While the NHL and the NHLPA have not held formal CBA talks since the week of Sept. 10, league commissioner Gary Bettman, deputy commissioner Bill Daly, and NHLPA leader Donald Fehr and his brother Steve all met at the NHL Alumni dinner on Monday night, according to Tim Panaccio of CSN Philly.
Sure, the fact that the four most important people in this process met is encouraging, but there wasn't a lot for hockey fans to get excited about.
Wednesday was a busy day for both sides. According to Chris Johnston of the Canadian Press, Steve Fehr and Daly met on Monday to discuss last year's hockey-related revenues.
Gary Bettman and Donald Fehr are both sitting out the NHL's HRR meeting today. Bill Daly and Steve Fehr in attendance.— Chris Johnston (@reporterchris) September 24, 2012
Then Daly spoke to reporters, where he made it clear that the players need to make the next move in the labor negotiations:
Bill Daly says the league is waiting for the NHLPA to come forward with another proposal for CBA talks to resume.— Chris Johnston (@reporterchris) September 24, 2012
Even if the league is waiting for the players to make the next offer, there's no point for the NHLPA to make one if the owners aren't going to work with anything less than more player reductions that were in the most recent proposals.
The league can try to blame the slow pace of the talks on the players, but it's unlikely that the talks will go anywhere until the players present a proposal that is far closer to what the owners want.

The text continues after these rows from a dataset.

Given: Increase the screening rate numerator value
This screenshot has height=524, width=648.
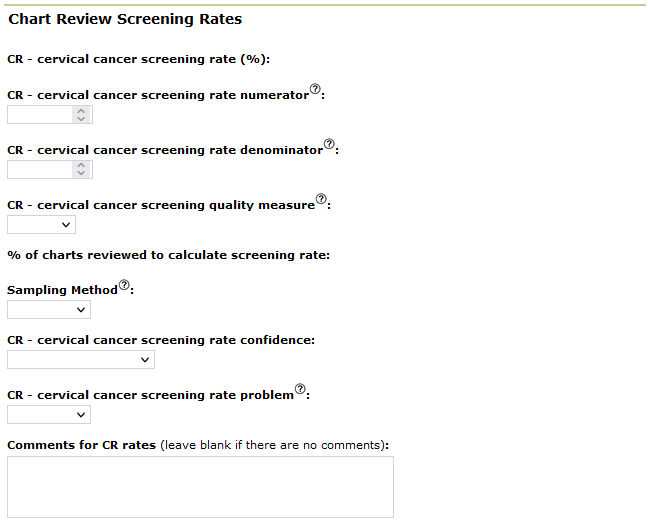Looking at the screenshot, I should click(82, 110).
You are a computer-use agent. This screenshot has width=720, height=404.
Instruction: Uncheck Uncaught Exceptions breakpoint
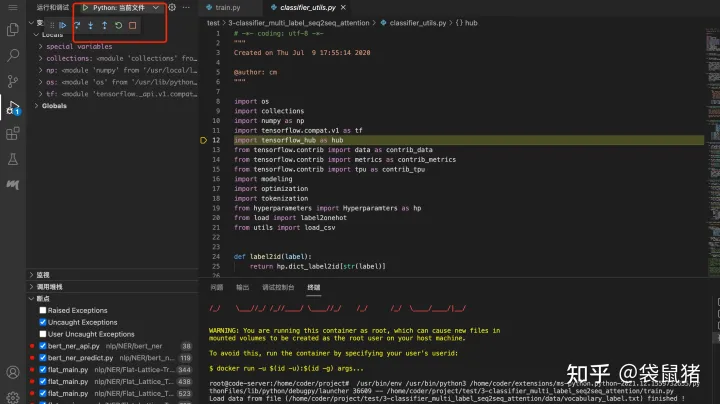tap(41, 323)

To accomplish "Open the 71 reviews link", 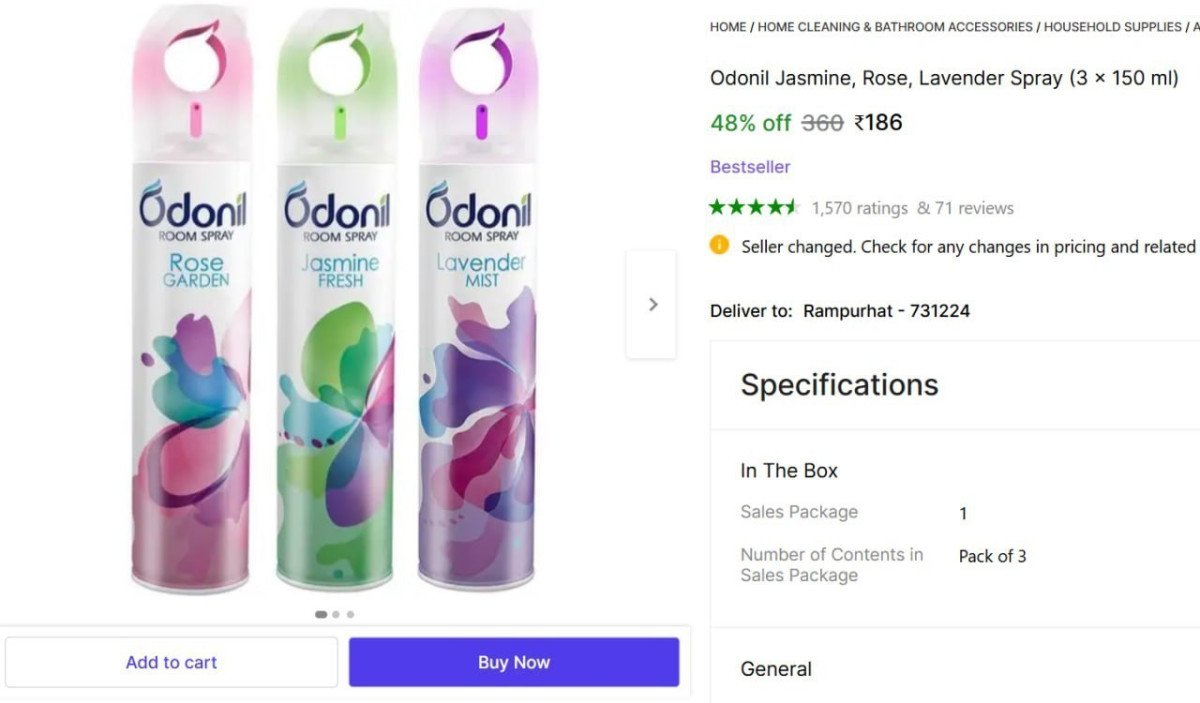I will click(974, 208).
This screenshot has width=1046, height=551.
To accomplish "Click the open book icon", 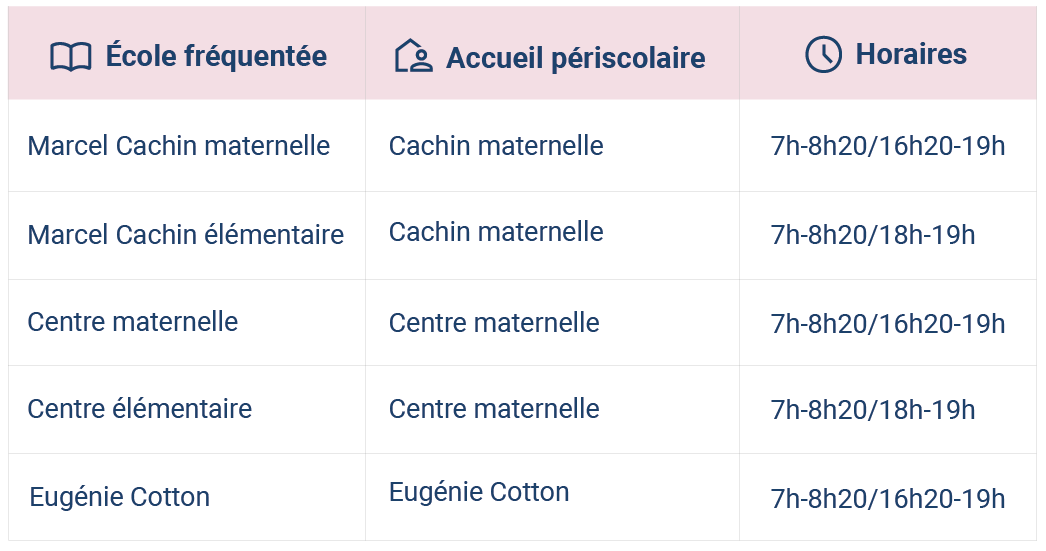I will tap(71, 57).
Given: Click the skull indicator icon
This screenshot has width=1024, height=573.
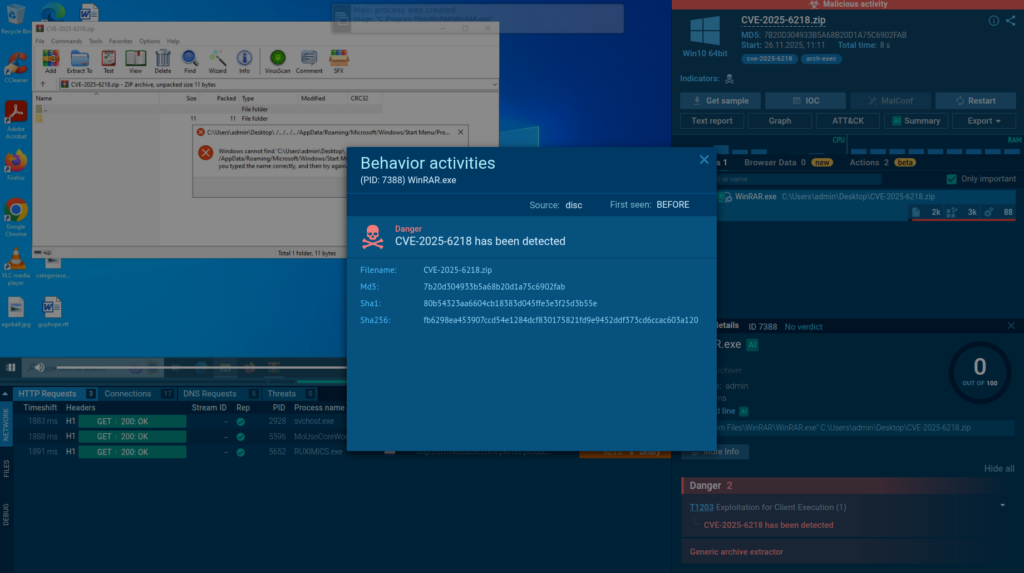Looking at the screenshot, I should point(729,78).
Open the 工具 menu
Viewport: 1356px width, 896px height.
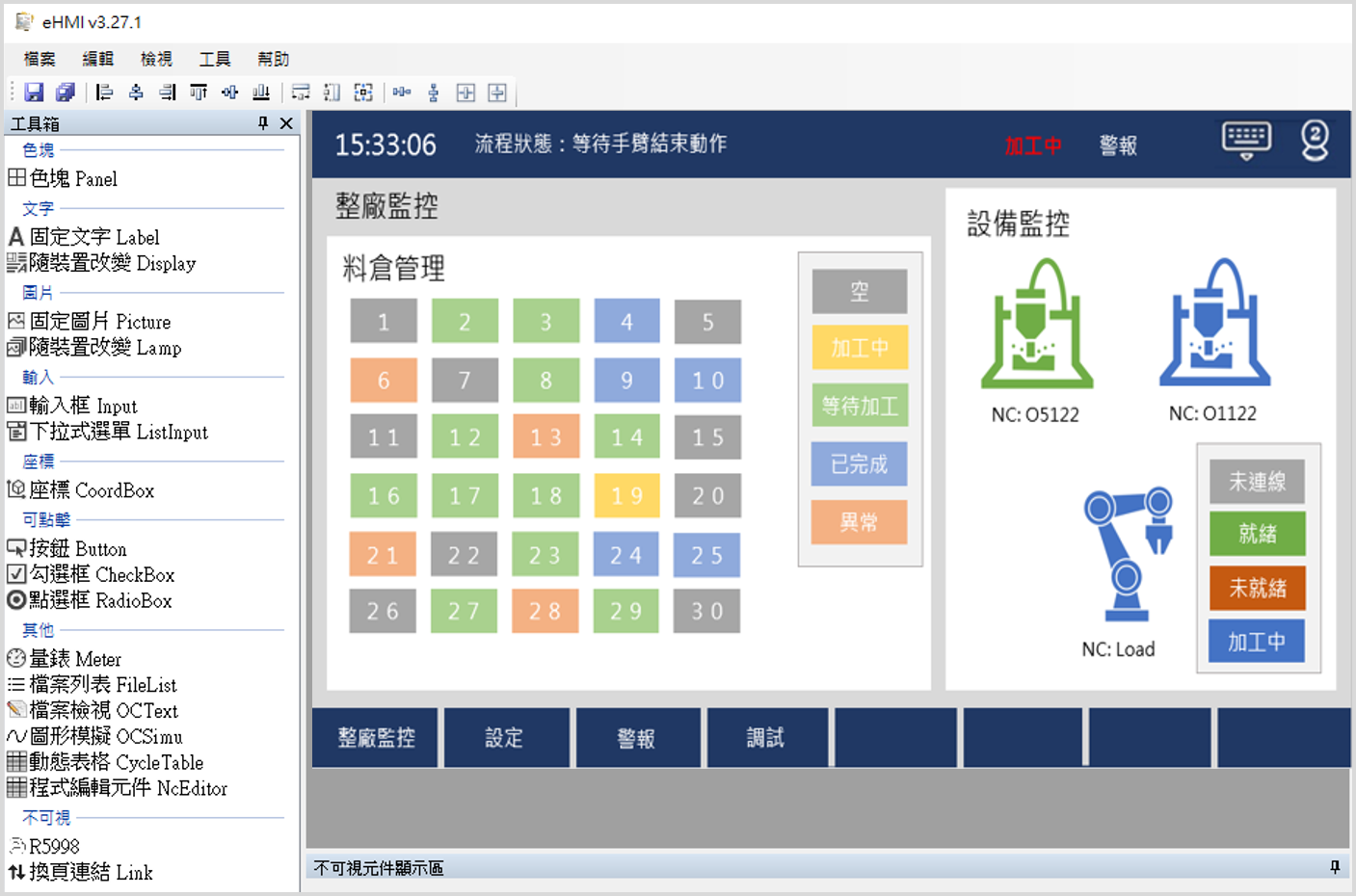click(x=214, y=59)
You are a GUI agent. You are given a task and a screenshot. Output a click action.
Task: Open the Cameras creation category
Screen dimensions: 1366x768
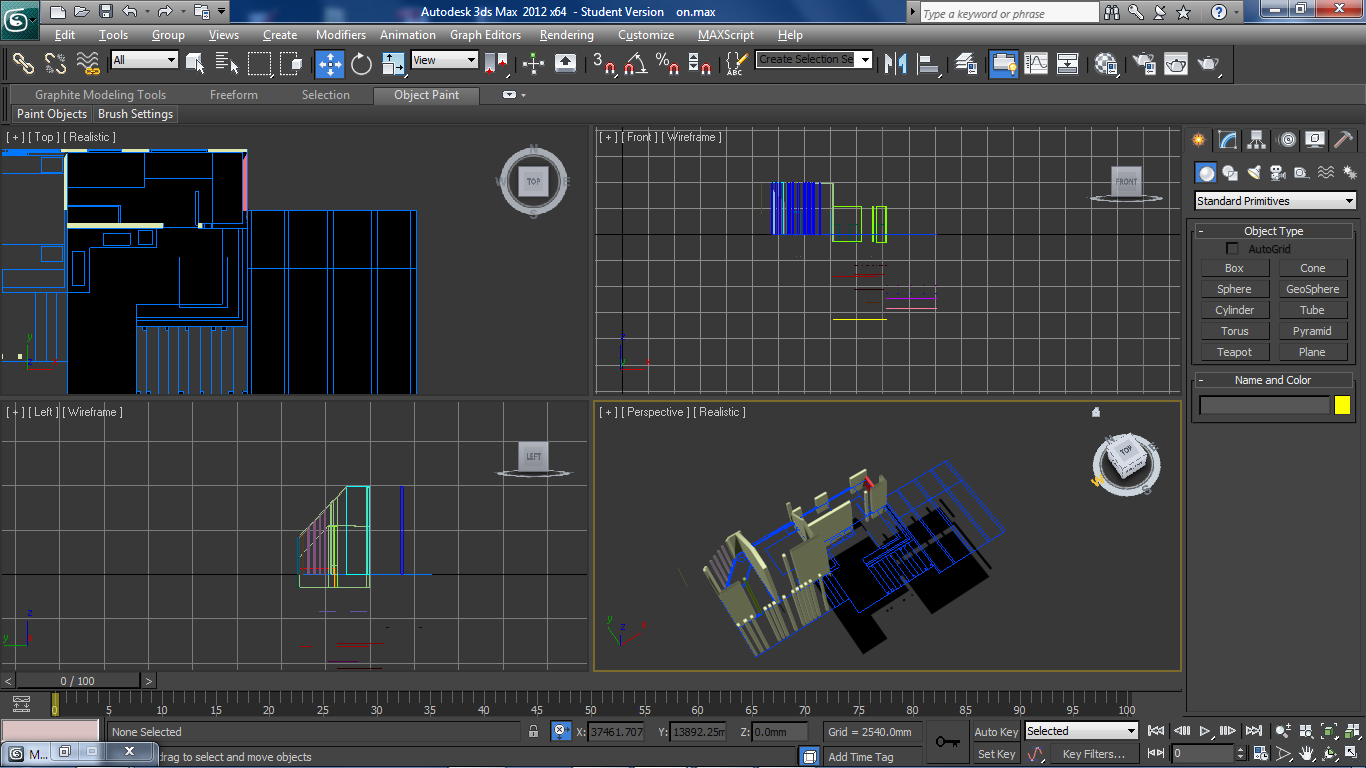(1278, 172)
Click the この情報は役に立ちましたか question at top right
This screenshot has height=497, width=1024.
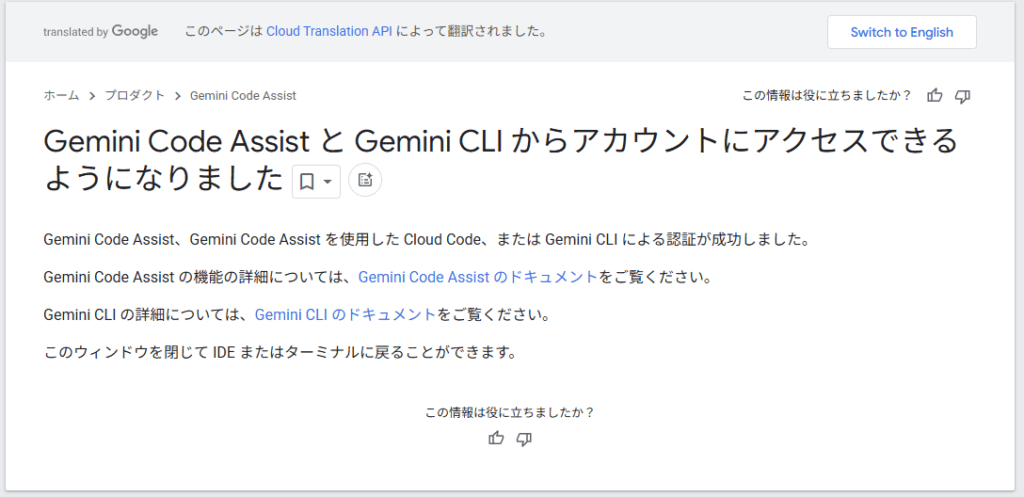826,96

Daly also said something that most NHL fans probably aren't willing to believe:
Bill Daly says NHL remains "100 per cent committed" to not missing regular-season games.— Chris Johnston (@reporterchris) September 24, 2012
With just 16 days left until the Philadelphia Flyers, Boston Bruins, Montreal Canadiens and Ottawa Senators open up the regular season, both sides really need to pick up the pace and start talking again before it's too late.
The meeting on Monday night was a good sign, but until they get back to the bargaining table and negotiate, fans have no reason to believe the NHL will be open for business in October.
The clock is ticking, and it doesn't look like the Wachovia Center or the Bell Centre will host the first games of the new season.
If no new progress is made this week, expect the remaining preseason games in October to be cancelled, which would likely be followed soon after by the cancellation of regular-season games.